Дело в том, что произведение существует как кусочек жизни, оно дает нам такое отношение, и вот происходит сдвижка во времени, и мы меняем наши оценки. Эта оценка начинает меняться, по мере того как события (события самого произведения во времени, события, которые описывают содержание или тему) отодвигаются от нас; мы меняем свое отношение к тому и другому, и вот тут начинается собственно организация музея. Если происходит сдвижка во времени, тогда впервые появляется диахрония, затем начинают выстраиваться ряды сопоставляемых произведений. Эта рядность есть необходимый момент существования их в музее.

Мы можем выстраивать самые разные ряды, например, по важности тематизма (это — про стахановцев, новаторов производства, космонавтов, — это хорошо, а это про вырождающиеся классы — это плохо). Мы можем выстраивать ряды в чисто исторической перспективе, ретроспективе (вот парижские выставки одна за другой, вот смена, приход новых школ, новых направлений, вот так было, вот основные картины). Но точно также мы можем начинать выстраивать соответствующие ряды по любой из развернутых мною функций, и при этом происходит переработка смыслов в значение.

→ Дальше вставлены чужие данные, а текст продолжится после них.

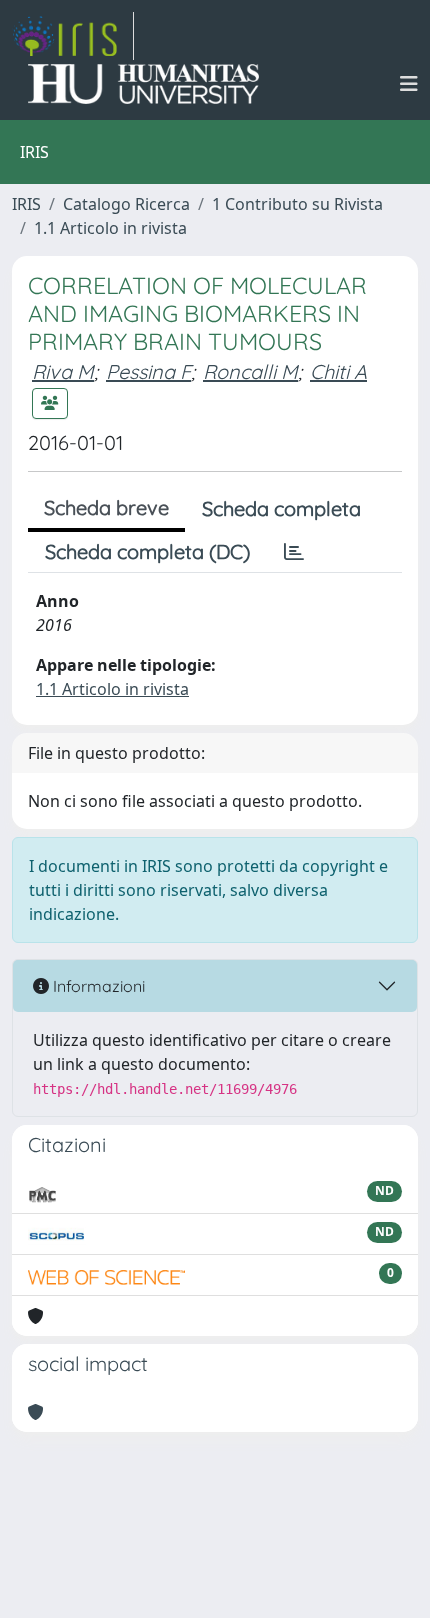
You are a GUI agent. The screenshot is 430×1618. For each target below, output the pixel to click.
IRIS (26, 204)
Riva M (63, 371)
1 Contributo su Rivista (297, 204)
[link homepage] (73, 36)
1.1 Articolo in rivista (110, 228)
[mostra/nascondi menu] (409, 84)
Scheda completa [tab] (281, 508)
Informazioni (97, 986)
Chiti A (338, 371)
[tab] (294, 552)
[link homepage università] (143, 84)
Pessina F (148, 371)
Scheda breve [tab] (106, 507)
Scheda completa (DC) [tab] (147, 551)
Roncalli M (250, 371)
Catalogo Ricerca (126, 204)
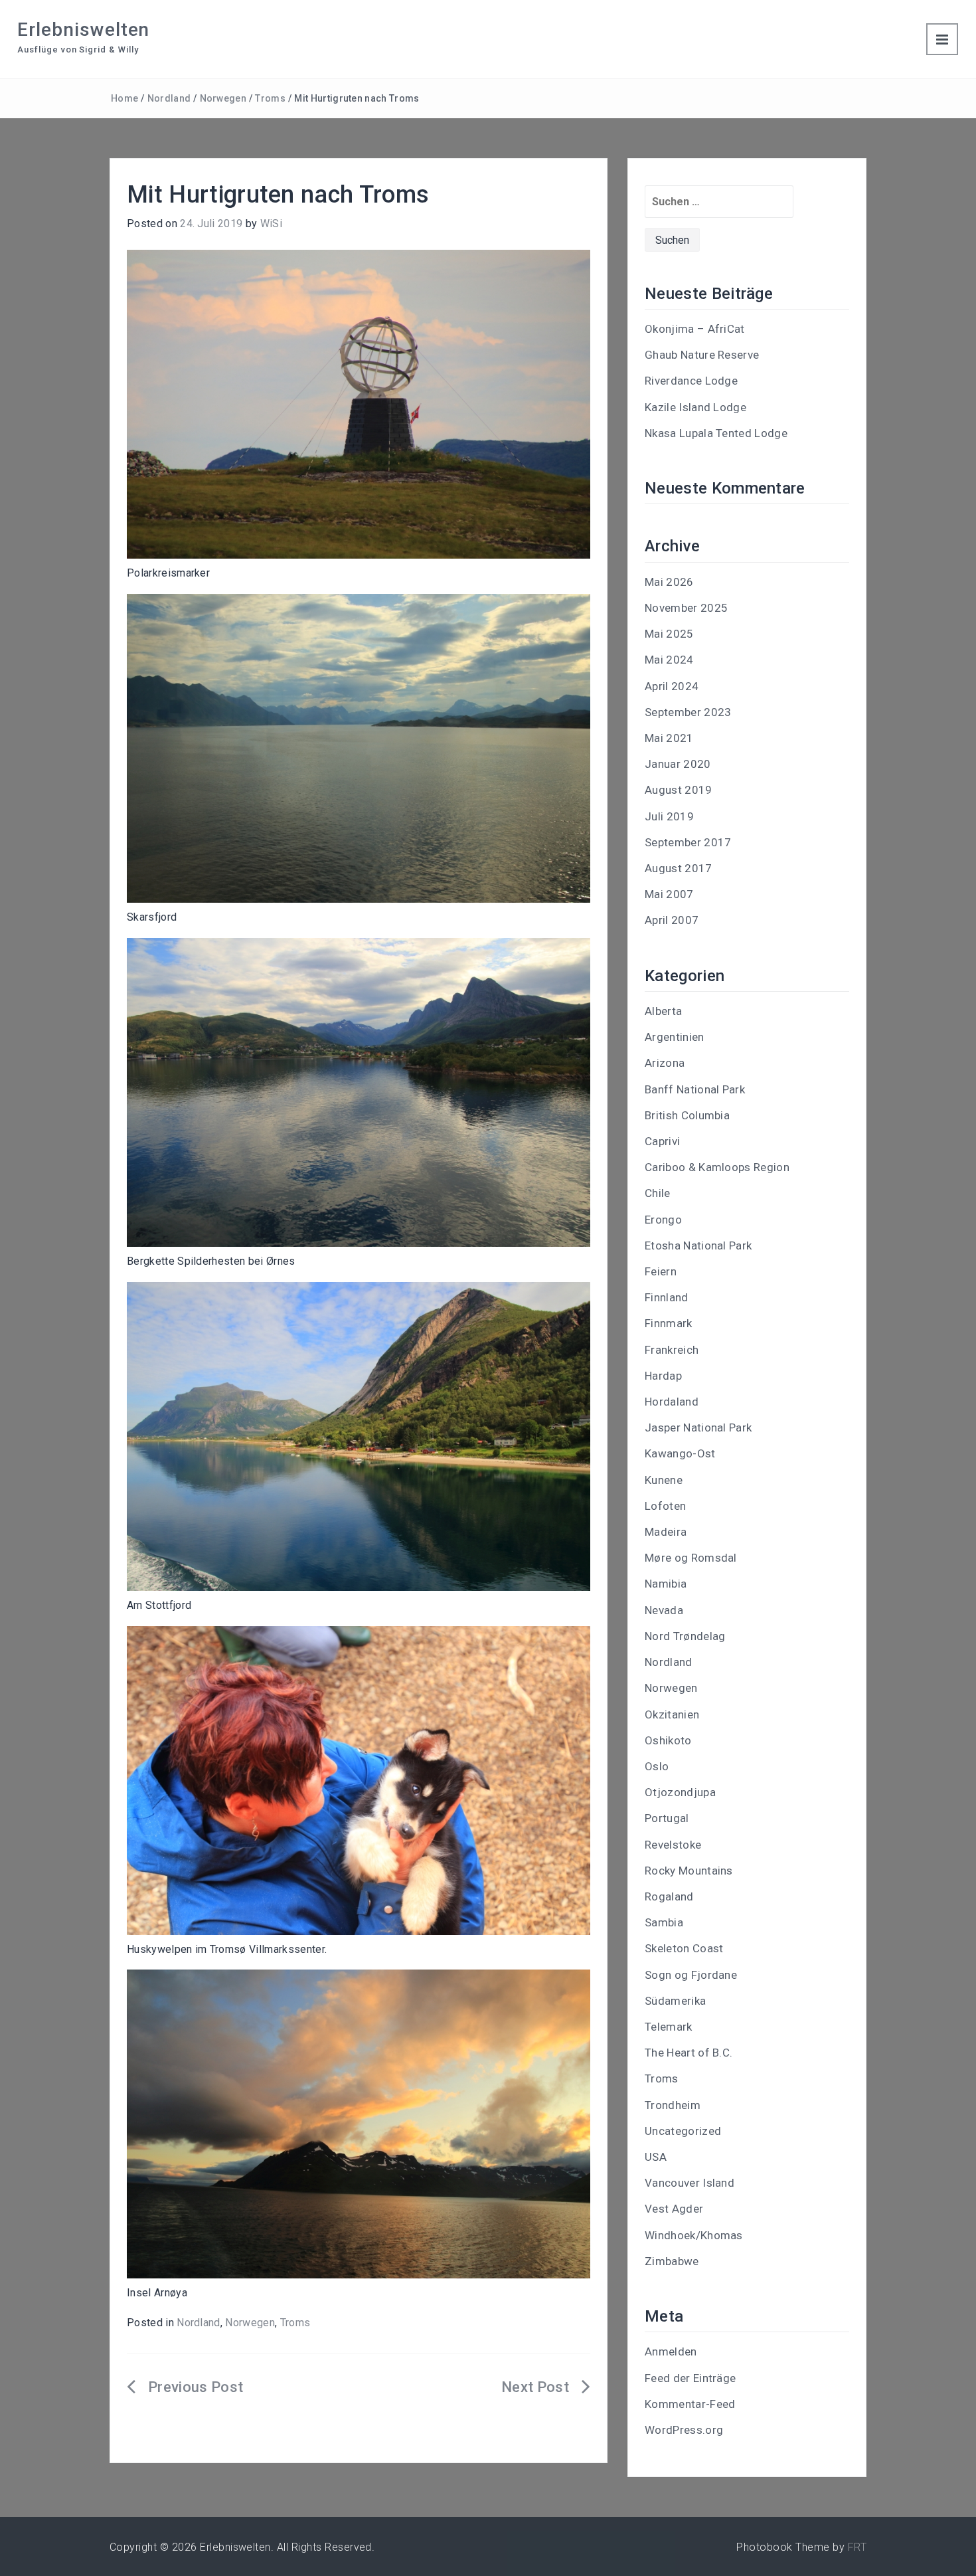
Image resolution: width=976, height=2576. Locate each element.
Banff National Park (695, 1089)
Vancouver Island (689, 2182)
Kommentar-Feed (690, 2404)
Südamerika (675, 2000)
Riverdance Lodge (691, 380)
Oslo (657, 1766)
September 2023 (688, 712)
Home (124, 98)
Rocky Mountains (689, 1870)
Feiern (661, 1271)
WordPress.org (684, 2430)
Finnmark (668, 1323)
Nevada (664, 1610)
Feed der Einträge (690, 2378)
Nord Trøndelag (685, 1636)
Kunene (664, 1480)
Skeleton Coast (684, 1948)
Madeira (666, 1531)
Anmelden (671, 2351)
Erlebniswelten (83, 30)
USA (656, 2156)
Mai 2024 (669, 659)
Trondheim (672, 2105)
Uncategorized (683, 2131)
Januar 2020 (678, 764)
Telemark (668, 2026)
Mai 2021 (669, 738)
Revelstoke (673, 1844)
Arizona (665, 1062)
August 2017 (678, 868)
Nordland (169, 98)
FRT (857, 2547)
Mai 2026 (669, 582)
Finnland (667, 1297)
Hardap (663, 1375)
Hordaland (671, 1401)
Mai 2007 (669, 894)
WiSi (271, 223)
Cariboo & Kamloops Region (717, 1167)
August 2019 (678, 789)
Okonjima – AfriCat (695, 328)
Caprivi (662, 1141)
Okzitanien (672, 1714)
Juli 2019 (669, 816)
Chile (658, 1193)
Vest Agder (674, 2208)
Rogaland (669, 1896)
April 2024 (671, 686)
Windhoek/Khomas (694, 2235)
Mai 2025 (669, 633)
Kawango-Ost (680, 1453)
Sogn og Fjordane (691, 1974)
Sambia (664, 1922)
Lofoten (665, 1506)
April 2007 (671, 920)
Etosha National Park (698, 1245)
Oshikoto (668, 1740)
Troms (270, 98)
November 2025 (686, 607)
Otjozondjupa (680, 1792)
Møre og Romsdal (691, 1557)
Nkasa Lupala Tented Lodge (716, 433)
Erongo (663, 1219)
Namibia (666, 1583)
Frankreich (671, 1349)
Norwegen (223, 98)
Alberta (663, 1011)
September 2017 (688, 842)
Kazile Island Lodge (695, 407)
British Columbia (687, 1115)
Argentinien (674, 1037)
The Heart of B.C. (688, 2052)
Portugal (667, 1818)
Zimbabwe (672, 2261)
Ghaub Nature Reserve (702, 354)
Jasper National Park (698, 1427)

Здесь все то же самое, как в речи–языке. Вот эта синтагматическая система (нижний сектор), где существует смысл текста, который я получаю, раз речь идет о коммуникации. С одной стороны, я понимаю этот смысл и строю его, опираясь на определенные значения, которые мне даны, а эти значения каждый раз строятся соответственно той или иной из этих функций. Смысл раскладывается благодаря этим рядам. Здесь организуется совершенно новая система. С другой стороны, сами смыслы непрерывно переходят в систему значений, в этот исторический музей. Каждое новое произведение меняет структурацию всей системы музея, внося в нее новое значение и заставляя переосмыслить через него всю свою прошлую историю. Поэтому идет непрерывная перестройка этих рядов. «История пишется все время заново». Это есть служба установления правды.

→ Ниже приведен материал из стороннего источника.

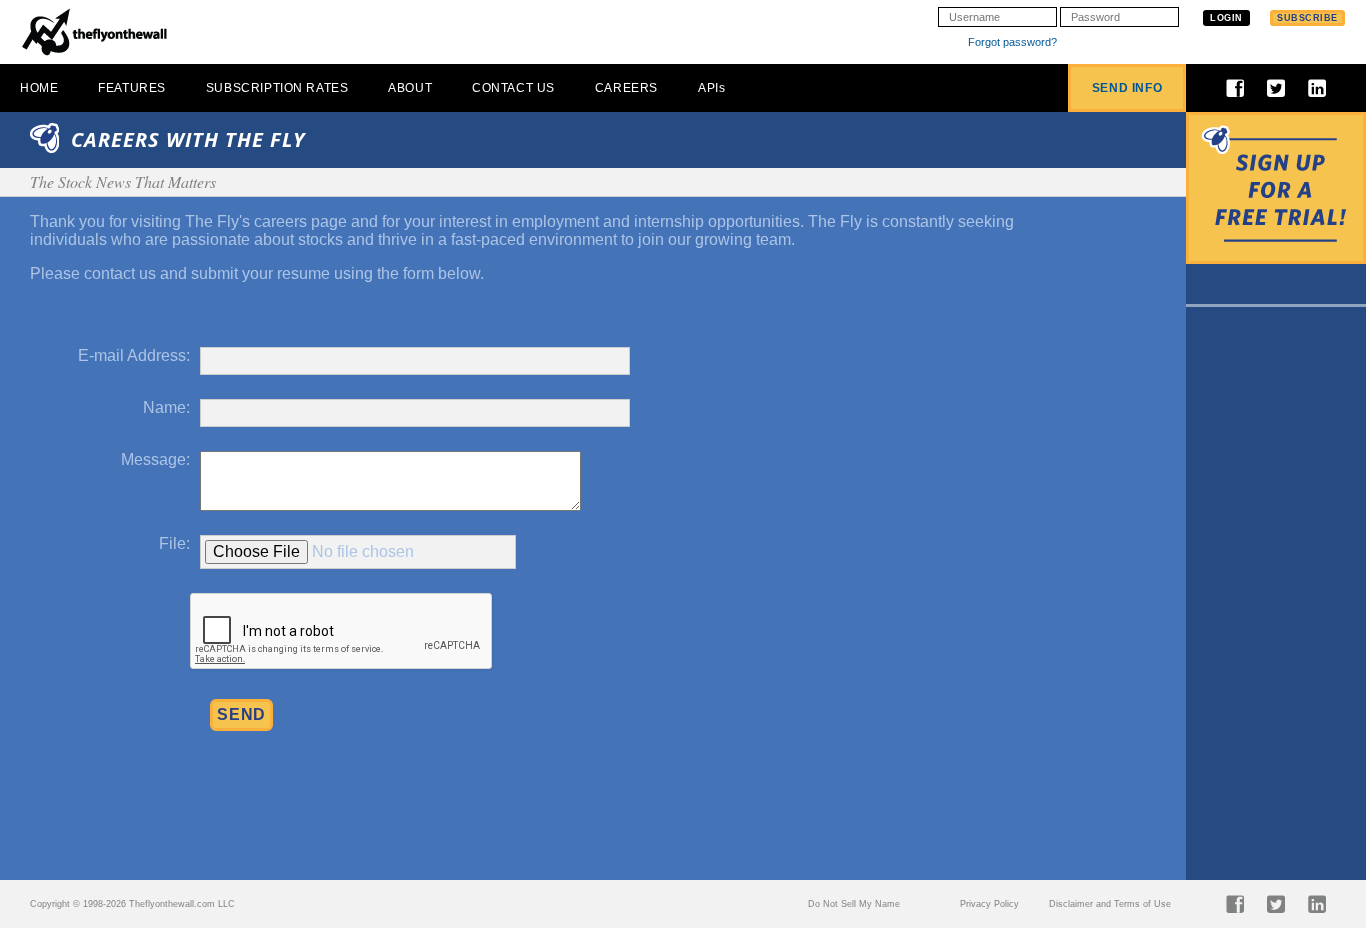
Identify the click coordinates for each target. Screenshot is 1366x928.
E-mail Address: (134, 355)
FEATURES (132, 88)
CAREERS (626, 88)
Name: (166, 407)
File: (174, 543)
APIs (711, 88)
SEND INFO (1127, 88)
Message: (155, 459)
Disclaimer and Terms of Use (1110, 904)
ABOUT (410, 88)
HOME (39, 88)
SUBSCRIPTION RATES (277, 88)
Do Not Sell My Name (854, 904)
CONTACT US (513, 88)
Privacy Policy (989, 904)
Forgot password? (1012, 42)
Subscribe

Важно подчеркнуть, что есть масса совершенно разных принципов и правил кодировки истории событий. < > Когда развертывается событие, оно немыслимо без критика. Итальянцы четко различают критика и искусствоведа, и все их конгрессы так и называются: «Конгресс художников, критиков и искусствоведов». Здесь необходим критик, который должен сказать что-то об этом произведении, опять-таки с опорой на свое профессиональное знание истории искусств или «мира искусства» и только он может дать авторитетную вкусовую оценку произведению. Он, по сути дела, в этой ситуации — эксперт…

Я, например, присутствовал одно время довольно часто в Москве на «подпольных» выставках, которые проводил Свердловский райком комсомола в кафе «Синяя птица». Туда приходили художники, они выставляли свои картины и начинался треп по поводу этого — нравится, не нравится, хорошо, плохо и т.д. Много художников приходило… хоть бы один критик пришел! Претензии к критикам — «вы не ходите к нам, не объясняете нам, что и как», потому что оказывалось, что поговорить в принципе невозможно. «Мне нравится, а тебе?» А мне не нравится, а тебе? и т.д.

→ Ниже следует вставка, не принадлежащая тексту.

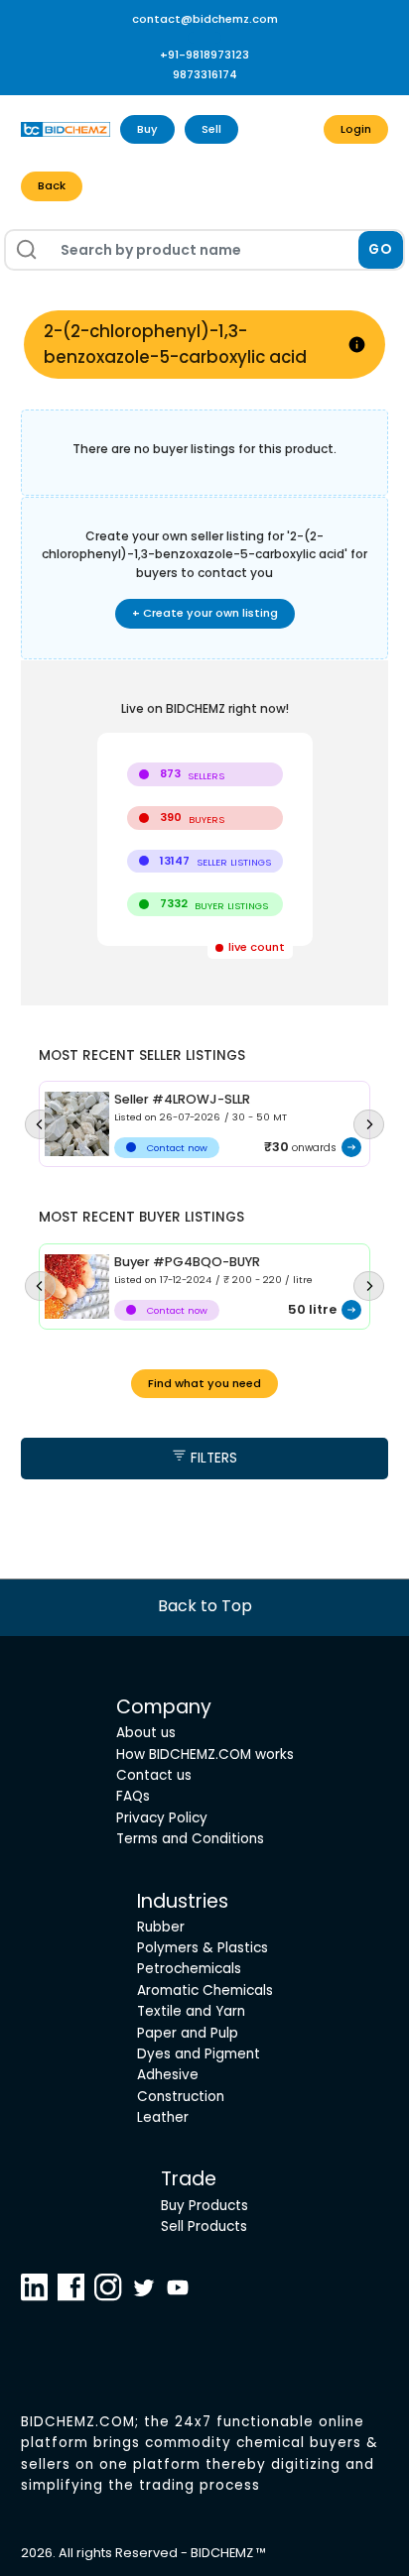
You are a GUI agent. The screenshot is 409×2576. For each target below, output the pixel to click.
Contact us (154, 1775)
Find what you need (204, 1383)
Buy (147, 129)
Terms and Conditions (190, 1838)
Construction (180, 2096)
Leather (163, 2117)
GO (380, 249)
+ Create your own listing (205, 613)
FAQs (133, 1796)
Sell (211, 129)
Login (356, 129)
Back (52, 185)
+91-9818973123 (204, 54)
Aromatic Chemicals (205, 1990)
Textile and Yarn (191, 2011)
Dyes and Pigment (198, 2054)
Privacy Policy (161, 1818)
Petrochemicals (189, 1968)
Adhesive (168, 2074)
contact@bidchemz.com (205, 19)
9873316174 (205, 74)
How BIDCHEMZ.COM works (205, 1754)
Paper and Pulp (187, 2033)
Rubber (161, 1927)
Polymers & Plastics (202, 1947)
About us (146, 1732)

А критики у нас выполняют совершенно другую функцию. Они пишут книжки по заказу издательства «Искусство» или «Советский художник» о работах знаменитых академиков… Нет у нас профессиональных критиков… в области живописи напрочь. Больше того, у нас нет в этом смысле функции критика. Здесь должен быть еще критик, который участвует в этой работе. Очень трудно здесь отделить функцию искусствоведа, но вот, В.Белинский — классический пример того и другого, критика, в первую очередь и искусствоведа, во вторую очередь, потому что все его статьи фактически сорганизовали впервые в России «музей».

Теперь я задаю вопрос — что же является единицами этого музея? В каком виде хранятся эти значения? Что суть значения в мире живописи, музыки и т.д.? Я вынужден отвечать очень сложно. Я разделил два пространства. Смысл существует только здесь, на выставке, он развертывается в непосредственной коммуникации…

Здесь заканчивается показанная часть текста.